Where the string "computer" shows up in a line of the records, copy that line.

═════ DATA EXCERPTS ═════

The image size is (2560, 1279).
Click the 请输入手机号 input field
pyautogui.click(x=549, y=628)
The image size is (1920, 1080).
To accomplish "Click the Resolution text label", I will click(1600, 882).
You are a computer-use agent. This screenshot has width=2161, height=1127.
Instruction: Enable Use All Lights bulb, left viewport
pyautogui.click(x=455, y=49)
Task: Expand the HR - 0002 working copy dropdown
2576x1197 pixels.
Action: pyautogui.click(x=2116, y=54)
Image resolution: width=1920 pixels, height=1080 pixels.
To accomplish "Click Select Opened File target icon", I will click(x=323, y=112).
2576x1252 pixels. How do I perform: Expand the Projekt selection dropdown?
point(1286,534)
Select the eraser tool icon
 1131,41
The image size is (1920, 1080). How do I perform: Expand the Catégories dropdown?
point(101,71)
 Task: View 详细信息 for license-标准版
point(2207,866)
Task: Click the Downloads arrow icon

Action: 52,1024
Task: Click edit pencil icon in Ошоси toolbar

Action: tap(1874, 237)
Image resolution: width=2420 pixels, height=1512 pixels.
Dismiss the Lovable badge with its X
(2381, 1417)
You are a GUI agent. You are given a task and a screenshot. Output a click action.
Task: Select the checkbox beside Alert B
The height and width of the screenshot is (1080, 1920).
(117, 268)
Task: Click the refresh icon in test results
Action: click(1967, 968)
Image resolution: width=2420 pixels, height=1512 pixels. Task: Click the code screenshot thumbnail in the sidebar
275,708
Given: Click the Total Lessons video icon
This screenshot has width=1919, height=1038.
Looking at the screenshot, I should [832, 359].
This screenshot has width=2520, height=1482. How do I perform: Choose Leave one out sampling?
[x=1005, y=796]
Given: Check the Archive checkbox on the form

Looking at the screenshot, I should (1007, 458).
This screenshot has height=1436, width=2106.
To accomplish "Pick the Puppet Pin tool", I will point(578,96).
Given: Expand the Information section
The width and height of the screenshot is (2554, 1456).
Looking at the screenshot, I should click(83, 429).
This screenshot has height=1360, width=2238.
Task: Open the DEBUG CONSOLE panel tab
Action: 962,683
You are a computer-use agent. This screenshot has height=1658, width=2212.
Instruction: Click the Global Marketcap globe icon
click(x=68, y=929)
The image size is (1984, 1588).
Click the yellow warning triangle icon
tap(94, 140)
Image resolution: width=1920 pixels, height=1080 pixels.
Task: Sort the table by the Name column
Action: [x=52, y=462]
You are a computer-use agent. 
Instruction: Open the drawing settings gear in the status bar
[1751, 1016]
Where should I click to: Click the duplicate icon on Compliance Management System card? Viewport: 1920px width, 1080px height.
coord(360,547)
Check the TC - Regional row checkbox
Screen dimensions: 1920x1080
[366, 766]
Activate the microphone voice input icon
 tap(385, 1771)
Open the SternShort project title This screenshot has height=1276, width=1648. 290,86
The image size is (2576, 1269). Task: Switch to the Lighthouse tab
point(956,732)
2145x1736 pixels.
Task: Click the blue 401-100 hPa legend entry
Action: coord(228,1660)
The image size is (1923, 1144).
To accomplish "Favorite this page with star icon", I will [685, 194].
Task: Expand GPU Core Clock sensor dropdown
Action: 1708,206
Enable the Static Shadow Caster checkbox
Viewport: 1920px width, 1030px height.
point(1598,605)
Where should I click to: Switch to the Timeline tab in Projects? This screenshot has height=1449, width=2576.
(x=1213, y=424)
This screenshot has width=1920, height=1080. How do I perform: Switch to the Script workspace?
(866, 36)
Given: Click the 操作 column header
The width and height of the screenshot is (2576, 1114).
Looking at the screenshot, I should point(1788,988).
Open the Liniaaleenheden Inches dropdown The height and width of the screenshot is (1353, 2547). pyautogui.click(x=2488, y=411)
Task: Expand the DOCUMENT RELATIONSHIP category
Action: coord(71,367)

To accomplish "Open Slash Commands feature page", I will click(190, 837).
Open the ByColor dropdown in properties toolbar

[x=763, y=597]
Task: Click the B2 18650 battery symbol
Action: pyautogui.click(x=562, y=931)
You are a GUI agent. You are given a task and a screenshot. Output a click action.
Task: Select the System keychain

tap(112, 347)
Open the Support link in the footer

═════

= EXERCISE OUTPUT =
You are a computer-use agent. This screenshot has width=2161, height=1127.
You are a computer-use agent. This screenshot has height=1658, width=2212.
You are a computer-use agent. 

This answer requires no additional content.